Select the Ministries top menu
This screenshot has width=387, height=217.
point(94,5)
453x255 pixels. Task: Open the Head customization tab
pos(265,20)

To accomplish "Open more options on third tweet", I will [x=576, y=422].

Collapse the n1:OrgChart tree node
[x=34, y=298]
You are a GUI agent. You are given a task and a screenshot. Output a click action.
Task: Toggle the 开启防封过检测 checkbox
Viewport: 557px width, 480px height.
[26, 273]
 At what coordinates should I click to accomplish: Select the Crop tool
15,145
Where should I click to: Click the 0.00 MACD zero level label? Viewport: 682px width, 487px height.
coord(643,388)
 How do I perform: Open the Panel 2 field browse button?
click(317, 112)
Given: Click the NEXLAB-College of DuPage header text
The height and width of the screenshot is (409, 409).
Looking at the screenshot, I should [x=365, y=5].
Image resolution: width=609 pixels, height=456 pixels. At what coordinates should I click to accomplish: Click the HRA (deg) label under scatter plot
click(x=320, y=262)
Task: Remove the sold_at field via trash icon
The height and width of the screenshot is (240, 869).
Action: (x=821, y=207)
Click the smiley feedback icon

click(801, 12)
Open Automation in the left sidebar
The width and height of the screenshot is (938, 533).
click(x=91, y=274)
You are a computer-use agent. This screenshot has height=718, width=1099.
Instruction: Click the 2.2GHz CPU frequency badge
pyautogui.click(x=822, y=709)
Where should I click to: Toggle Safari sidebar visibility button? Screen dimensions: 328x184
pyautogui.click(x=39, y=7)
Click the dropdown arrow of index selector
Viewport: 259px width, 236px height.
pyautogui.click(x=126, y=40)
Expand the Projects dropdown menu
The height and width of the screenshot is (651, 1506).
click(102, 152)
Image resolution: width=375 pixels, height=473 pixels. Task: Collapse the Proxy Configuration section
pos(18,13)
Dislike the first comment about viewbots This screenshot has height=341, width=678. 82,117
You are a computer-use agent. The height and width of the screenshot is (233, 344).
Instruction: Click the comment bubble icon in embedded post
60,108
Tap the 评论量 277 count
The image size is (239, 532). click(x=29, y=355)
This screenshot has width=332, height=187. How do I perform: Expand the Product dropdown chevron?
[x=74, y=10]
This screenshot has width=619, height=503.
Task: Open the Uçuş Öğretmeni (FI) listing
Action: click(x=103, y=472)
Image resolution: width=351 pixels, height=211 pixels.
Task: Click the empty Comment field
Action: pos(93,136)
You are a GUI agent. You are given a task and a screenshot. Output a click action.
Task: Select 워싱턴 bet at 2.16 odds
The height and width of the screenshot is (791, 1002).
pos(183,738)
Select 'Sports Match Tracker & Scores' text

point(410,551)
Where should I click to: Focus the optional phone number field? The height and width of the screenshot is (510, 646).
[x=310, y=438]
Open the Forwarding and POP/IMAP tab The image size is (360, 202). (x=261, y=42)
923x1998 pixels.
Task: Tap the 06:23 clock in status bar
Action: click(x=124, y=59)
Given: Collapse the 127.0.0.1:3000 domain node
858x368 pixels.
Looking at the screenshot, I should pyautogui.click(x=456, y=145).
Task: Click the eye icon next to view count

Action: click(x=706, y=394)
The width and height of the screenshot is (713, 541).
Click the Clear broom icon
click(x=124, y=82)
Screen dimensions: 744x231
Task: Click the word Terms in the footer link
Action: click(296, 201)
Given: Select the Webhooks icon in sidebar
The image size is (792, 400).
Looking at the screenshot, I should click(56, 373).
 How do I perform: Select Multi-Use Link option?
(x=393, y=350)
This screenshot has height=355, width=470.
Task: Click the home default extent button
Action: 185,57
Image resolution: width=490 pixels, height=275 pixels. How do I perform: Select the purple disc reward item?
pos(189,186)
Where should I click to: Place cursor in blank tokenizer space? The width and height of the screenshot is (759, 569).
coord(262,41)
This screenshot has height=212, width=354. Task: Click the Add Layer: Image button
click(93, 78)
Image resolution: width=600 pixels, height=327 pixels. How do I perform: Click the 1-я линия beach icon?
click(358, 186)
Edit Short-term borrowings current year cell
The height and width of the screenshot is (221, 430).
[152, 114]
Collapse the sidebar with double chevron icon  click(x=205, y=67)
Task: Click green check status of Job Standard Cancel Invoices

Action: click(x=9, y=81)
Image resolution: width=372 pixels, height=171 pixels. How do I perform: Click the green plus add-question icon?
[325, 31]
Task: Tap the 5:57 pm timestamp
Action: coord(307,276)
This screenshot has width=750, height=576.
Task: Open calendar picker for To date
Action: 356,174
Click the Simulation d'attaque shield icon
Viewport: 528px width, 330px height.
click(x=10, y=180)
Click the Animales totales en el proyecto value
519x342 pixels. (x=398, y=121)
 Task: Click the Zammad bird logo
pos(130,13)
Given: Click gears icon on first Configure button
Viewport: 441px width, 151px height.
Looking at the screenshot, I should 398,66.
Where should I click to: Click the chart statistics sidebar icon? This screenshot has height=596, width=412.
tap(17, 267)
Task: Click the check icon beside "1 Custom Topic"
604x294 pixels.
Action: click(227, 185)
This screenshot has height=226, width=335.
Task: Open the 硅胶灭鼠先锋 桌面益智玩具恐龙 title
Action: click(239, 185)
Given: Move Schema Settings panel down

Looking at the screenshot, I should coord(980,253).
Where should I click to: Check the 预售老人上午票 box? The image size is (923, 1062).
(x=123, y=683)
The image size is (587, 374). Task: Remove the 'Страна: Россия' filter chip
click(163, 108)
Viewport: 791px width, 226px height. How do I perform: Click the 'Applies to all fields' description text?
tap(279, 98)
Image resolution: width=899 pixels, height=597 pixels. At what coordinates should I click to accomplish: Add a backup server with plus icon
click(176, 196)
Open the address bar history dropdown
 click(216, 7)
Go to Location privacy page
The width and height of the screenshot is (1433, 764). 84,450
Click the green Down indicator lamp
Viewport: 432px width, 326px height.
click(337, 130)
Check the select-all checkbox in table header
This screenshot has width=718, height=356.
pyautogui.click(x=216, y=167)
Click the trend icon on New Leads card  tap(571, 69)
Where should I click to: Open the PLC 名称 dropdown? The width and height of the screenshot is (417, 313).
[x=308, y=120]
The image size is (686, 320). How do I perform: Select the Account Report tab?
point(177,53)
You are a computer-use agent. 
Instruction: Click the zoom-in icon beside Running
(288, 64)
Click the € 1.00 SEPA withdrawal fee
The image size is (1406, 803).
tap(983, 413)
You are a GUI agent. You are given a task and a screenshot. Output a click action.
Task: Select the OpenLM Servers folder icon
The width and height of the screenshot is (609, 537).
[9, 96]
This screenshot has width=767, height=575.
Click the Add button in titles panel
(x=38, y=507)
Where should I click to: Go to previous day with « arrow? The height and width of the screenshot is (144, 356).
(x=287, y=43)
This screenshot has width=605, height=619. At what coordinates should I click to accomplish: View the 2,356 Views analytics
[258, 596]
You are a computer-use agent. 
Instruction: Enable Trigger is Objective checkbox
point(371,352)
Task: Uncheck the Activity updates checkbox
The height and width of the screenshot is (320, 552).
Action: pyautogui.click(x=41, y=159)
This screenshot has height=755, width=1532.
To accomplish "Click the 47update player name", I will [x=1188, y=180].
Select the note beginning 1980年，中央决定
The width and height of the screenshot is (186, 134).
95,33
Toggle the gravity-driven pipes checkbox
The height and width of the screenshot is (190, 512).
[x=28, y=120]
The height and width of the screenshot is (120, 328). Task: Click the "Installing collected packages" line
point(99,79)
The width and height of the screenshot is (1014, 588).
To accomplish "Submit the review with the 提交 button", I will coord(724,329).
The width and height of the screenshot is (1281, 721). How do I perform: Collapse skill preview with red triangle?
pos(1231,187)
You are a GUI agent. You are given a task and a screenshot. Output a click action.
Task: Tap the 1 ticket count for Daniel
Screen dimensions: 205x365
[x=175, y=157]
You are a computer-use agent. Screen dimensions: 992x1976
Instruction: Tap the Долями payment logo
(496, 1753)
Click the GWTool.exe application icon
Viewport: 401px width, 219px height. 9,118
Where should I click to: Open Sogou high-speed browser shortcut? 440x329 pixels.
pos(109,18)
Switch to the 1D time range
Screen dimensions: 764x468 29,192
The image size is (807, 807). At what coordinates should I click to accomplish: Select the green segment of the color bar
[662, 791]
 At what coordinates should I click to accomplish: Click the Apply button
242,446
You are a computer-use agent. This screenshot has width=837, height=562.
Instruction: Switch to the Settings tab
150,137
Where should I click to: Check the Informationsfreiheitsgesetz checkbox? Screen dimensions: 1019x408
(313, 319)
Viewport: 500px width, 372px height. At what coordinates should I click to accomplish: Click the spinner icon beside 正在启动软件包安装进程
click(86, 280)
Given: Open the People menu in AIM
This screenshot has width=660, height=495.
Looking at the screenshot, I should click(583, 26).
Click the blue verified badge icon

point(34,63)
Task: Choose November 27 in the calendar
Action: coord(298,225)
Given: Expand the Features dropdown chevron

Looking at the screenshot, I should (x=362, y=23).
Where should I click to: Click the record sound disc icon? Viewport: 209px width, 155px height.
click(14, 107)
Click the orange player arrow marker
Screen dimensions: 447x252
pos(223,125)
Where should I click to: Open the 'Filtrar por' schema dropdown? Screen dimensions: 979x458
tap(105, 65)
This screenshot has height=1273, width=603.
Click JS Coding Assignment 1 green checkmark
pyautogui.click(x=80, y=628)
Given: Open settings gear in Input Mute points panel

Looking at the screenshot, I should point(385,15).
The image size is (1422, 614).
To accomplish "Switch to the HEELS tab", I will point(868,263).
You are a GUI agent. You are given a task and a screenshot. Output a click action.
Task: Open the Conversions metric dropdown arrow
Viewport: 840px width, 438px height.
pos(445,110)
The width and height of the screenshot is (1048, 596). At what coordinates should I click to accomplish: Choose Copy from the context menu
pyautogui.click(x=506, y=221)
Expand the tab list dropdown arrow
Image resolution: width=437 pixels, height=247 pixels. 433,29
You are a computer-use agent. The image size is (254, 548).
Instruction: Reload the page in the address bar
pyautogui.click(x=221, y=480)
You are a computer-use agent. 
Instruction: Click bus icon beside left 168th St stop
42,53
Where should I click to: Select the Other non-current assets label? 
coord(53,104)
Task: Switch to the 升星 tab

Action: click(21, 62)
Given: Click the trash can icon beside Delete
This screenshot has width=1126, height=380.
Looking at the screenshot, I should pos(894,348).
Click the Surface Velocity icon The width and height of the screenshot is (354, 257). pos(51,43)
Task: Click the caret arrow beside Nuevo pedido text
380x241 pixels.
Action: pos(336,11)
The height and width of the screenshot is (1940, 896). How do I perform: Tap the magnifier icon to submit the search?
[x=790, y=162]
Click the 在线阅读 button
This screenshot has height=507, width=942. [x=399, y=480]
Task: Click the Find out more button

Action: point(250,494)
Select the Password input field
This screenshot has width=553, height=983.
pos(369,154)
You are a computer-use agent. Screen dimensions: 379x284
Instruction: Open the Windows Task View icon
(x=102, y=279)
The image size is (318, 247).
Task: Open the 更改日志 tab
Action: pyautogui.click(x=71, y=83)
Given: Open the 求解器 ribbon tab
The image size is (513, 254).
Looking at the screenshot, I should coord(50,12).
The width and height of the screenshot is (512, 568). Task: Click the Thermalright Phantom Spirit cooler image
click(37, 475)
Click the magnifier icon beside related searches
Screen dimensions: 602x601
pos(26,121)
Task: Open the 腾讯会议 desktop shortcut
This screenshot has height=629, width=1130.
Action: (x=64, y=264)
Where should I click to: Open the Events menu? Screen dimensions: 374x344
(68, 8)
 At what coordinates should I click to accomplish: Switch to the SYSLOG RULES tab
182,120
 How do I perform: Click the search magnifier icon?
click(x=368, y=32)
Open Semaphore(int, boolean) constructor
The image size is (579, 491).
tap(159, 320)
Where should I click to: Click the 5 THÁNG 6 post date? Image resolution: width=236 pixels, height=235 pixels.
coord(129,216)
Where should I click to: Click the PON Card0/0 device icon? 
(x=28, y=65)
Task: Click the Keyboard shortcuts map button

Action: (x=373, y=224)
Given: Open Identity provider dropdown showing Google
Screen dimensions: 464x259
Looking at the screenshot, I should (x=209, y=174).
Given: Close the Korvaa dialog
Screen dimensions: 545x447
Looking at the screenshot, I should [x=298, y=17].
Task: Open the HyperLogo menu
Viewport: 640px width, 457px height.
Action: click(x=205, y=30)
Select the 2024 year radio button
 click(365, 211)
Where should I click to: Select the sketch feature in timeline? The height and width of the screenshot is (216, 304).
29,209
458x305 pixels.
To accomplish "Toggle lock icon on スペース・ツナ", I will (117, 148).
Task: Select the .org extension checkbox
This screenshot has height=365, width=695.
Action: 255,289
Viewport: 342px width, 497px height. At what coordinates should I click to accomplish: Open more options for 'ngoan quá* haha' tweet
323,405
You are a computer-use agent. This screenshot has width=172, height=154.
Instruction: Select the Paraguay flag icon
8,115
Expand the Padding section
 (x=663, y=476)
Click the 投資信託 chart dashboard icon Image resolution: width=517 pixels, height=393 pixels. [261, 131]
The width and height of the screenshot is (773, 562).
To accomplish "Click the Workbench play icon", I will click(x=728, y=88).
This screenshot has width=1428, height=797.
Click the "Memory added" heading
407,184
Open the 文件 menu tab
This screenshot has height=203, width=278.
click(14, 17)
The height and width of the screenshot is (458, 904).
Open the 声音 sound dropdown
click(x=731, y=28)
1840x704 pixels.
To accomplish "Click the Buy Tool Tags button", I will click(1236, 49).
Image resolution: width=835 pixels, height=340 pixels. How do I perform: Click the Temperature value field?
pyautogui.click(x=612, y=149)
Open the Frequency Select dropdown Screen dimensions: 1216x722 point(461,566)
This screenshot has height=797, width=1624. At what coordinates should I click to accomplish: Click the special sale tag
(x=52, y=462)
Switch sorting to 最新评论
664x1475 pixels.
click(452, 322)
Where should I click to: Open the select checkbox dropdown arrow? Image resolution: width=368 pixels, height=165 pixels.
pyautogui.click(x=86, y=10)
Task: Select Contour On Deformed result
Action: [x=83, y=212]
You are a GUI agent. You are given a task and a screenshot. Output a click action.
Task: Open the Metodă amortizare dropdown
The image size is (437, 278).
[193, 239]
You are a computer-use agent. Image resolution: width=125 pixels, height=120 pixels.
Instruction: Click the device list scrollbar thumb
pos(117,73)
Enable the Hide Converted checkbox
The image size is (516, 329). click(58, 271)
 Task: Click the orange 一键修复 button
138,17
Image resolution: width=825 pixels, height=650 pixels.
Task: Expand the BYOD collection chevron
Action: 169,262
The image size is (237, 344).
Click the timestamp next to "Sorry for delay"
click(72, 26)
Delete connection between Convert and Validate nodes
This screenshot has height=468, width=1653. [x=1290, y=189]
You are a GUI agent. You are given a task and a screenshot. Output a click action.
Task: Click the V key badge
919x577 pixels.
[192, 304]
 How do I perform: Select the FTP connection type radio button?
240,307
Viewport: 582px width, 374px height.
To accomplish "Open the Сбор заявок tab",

Directions:
Copy every line of the listing that includes the string "first".

Expected output:
Dislike the first comment about viewbots This screenshot has height=341, width=678. 82,117
Given: Click gears icon on first Configure button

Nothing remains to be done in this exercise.